_Work to do_
[1] Which countries does the article on Whitehaven Coal name as the places its thermal coal is largely sold to? List every one.
[2] In the Whitehaven Coal article, reproduce word for word the passage starting at "Even if it is" and ending at "other key executives.".

• A London hedge fund is escalating activism to halt Whitehaven Coal’s bid for BHP’s Daunia and Blackwater coal mines
  • Bell Rock’s Mike O’Mara wants shareholders to vote down its remuneration report, saying KPIs that “incentivise M&A” do not align management with shareholder interests
  • It wants Whitehaven to continue prioritising returns to shareholders after it paused a near $1 billion share buyback amid BHP sale process

An angry shareholder who has spent weeks protesting Whitehaven Coal’s (ASX:WHC) decision to table what is believed to be a multi-billion dollar bid for two BHP (ASX:BHP) coal mines has turned up the dial launching an official campaign against its directors.

Bell Rock Capital says it will urge shareholders to vote against the normally procedural adoption of its remuneration report and incentives for longstanding managing director Paul Flynn.

The remuneration report lays out wages, long term and short term incentives paid to directors and management of listed companies and is a key vote at any AGM.

Even if it is passed with a no vote of over 25% a strike is recorded against the firm. A second strike a year later would prompt a board spill.

Bell Rock chief investment officer Mike O’Mara criticised Whitehaven for removing Total Shareholder Returns from its package of criteria for at-risk performance pay for MD Paul Flynn and other key executives.

Starting from last year’s annual report Whitehaven removed TSR from its at-risk incentive deliberations, citing ESG pressures on investors which it said created a distortion that meant valuations for coal companies did not reflect their financial metrics, along with the cyclicity of coal markets.

That was in full display last year as prices ran as high as US$450/t for the thermal coal peddled largely to Japan, Korea and Taiwan by WHC, which generated a record $2.7 billion in NPAT and returned $1.6b of capital to investors through dividends and buybacks.

_Stored data_
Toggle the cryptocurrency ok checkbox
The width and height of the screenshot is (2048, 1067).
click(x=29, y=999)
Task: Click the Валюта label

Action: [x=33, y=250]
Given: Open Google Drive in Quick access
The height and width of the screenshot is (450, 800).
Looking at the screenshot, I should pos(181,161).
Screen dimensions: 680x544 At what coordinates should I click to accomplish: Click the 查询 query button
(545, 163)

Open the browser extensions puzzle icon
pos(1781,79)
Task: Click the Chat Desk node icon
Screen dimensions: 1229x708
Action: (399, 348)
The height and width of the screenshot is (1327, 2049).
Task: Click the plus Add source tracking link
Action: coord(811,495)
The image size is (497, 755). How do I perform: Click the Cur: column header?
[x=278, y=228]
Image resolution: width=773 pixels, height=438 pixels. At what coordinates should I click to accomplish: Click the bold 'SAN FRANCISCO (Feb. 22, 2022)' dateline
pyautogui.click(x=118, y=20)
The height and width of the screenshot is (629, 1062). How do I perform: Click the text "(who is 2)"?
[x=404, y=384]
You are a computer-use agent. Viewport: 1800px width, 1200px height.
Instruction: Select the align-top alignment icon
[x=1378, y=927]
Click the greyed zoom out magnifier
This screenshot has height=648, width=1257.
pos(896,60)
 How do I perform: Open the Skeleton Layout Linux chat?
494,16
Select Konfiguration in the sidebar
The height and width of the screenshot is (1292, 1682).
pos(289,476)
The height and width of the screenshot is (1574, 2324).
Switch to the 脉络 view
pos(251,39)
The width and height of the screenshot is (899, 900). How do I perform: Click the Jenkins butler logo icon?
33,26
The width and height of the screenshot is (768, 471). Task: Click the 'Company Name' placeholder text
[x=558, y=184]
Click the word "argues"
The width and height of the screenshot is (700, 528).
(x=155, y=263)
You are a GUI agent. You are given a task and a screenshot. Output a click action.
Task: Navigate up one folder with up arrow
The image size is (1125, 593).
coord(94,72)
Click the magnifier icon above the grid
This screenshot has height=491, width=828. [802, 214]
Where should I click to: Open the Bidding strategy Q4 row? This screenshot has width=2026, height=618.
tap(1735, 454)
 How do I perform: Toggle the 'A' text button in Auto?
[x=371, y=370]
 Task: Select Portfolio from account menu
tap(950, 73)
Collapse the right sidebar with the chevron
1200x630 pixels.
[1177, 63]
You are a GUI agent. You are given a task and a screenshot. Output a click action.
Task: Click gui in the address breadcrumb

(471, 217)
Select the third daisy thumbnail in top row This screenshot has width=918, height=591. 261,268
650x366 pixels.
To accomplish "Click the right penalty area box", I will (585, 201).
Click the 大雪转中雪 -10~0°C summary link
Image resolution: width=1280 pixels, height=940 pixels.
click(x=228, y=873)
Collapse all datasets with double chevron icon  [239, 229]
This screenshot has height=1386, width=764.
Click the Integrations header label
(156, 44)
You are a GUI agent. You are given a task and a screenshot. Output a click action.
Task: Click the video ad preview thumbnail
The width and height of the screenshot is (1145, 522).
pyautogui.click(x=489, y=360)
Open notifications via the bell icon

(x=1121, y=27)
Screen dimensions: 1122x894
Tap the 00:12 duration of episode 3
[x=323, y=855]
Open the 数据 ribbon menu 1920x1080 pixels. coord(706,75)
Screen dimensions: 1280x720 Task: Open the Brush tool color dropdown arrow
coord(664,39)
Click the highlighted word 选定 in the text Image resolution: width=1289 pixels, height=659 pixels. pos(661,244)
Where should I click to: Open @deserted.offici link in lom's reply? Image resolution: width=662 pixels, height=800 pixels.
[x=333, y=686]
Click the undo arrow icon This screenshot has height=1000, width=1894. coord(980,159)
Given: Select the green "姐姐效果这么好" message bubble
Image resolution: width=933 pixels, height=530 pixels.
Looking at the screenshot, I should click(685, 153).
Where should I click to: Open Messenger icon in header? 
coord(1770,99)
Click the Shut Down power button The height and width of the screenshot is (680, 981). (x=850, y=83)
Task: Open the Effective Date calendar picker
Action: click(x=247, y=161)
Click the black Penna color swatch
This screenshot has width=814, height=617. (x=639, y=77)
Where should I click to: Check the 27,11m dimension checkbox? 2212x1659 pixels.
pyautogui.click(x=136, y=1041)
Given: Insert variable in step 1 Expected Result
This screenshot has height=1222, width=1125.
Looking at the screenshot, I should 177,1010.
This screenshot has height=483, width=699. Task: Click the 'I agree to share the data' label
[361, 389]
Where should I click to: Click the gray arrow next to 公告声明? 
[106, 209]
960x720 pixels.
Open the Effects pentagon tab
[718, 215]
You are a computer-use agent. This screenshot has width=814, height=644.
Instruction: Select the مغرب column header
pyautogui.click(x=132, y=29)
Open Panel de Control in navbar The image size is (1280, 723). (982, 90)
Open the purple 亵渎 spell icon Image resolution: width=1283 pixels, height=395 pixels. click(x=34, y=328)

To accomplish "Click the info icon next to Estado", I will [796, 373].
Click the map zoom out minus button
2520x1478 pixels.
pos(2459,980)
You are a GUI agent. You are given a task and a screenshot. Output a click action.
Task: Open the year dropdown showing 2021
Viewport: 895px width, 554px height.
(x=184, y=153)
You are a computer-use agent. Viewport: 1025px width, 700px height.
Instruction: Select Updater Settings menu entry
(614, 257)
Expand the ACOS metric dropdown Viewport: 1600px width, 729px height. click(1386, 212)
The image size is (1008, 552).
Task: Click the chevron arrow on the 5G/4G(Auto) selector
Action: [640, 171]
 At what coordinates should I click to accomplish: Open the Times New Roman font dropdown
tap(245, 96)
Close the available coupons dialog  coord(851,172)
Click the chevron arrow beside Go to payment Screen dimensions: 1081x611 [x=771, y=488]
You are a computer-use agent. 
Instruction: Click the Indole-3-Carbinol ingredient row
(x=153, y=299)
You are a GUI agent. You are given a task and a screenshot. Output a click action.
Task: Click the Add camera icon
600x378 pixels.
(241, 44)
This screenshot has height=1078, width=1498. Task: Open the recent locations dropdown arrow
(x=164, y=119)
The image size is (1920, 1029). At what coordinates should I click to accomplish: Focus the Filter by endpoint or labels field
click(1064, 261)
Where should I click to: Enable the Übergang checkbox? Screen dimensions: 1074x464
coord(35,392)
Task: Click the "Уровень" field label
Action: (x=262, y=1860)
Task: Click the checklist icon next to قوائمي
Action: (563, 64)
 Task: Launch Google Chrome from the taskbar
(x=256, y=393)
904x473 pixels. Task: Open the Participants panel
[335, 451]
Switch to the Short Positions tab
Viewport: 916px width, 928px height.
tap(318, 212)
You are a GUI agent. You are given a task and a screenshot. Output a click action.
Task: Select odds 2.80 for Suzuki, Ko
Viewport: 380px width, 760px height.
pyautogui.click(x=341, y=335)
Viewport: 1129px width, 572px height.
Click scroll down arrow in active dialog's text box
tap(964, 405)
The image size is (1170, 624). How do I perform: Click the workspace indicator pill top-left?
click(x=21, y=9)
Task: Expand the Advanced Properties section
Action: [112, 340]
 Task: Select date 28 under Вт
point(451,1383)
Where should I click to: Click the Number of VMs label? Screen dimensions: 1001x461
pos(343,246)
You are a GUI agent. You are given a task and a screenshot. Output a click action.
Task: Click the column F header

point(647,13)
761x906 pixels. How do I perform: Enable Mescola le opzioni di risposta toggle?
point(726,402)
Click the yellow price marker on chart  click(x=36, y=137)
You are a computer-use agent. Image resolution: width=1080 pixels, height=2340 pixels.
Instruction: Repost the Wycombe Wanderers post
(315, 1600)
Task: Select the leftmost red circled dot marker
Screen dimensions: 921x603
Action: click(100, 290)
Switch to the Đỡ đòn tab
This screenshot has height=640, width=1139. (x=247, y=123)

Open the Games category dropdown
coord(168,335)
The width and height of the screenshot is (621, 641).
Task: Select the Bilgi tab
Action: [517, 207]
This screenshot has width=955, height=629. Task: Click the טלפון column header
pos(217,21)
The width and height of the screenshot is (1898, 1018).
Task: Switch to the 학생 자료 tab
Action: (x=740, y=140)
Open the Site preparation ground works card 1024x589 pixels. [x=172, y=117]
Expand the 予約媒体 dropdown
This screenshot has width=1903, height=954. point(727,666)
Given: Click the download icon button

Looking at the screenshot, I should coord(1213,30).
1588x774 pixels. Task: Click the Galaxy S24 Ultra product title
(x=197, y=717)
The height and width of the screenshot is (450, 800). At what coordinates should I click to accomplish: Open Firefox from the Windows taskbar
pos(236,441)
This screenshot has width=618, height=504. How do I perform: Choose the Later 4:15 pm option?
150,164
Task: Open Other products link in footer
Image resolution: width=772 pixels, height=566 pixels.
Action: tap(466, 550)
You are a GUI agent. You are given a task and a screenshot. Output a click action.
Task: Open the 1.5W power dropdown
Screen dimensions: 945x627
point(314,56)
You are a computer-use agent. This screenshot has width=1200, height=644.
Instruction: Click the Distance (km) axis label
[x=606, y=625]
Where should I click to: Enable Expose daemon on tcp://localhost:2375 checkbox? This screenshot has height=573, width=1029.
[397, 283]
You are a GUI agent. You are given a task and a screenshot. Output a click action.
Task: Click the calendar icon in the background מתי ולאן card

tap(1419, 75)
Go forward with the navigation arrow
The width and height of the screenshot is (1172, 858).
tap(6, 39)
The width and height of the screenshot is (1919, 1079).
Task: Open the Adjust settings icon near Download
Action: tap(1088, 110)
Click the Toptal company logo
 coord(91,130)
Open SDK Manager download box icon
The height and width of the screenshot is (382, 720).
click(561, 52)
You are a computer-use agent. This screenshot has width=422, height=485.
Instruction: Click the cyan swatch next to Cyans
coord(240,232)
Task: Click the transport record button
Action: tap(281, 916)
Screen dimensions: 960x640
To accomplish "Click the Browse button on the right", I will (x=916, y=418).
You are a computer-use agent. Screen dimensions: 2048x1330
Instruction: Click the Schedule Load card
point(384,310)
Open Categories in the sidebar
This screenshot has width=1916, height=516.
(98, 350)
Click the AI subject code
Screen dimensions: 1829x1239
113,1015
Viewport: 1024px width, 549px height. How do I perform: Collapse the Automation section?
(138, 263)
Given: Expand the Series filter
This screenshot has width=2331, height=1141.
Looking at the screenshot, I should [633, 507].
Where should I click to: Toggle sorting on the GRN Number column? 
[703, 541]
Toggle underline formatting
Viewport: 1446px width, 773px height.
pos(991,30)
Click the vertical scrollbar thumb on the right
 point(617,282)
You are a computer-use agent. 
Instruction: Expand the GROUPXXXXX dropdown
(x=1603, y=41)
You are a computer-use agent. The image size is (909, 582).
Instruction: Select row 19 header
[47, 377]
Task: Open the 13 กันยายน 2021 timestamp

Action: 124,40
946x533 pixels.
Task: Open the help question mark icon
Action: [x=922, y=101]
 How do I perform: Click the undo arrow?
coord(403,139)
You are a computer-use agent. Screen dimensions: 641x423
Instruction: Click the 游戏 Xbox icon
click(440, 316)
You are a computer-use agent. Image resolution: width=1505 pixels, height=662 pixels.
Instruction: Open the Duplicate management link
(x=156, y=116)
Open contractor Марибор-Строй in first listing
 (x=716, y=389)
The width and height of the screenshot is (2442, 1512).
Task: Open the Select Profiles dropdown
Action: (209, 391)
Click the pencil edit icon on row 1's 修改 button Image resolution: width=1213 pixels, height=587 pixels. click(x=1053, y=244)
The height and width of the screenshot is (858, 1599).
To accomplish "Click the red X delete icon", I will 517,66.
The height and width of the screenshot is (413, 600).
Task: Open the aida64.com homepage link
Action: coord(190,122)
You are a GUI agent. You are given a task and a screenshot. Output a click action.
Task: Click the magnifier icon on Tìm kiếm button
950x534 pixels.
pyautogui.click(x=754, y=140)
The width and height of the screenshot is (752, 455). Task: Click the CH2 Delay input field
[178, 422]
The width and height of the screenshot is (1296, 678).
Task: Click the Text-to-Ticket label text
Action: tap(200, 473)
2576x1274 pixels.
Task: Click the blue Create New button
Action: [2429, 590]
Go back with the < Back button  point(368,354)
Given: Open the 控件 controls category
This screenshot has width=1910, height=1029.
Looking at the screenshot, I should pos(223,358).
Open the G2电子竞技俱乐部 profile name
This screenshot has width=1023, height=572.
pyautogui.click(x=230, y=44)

_Answers given_
[1] Japan, Korea, Taiwan

[2]
Even if it is passed with a no vote of over 25% a strike is recorded against the firm. A second strike a year later would prompt a board spill.

Bell Rock chief investment officer Mike O’Mara criticised Whitehaven for removing Total Shareholder Returns from its package of criteria for at-risk performance pay for MD Paul Flynn and other key executives.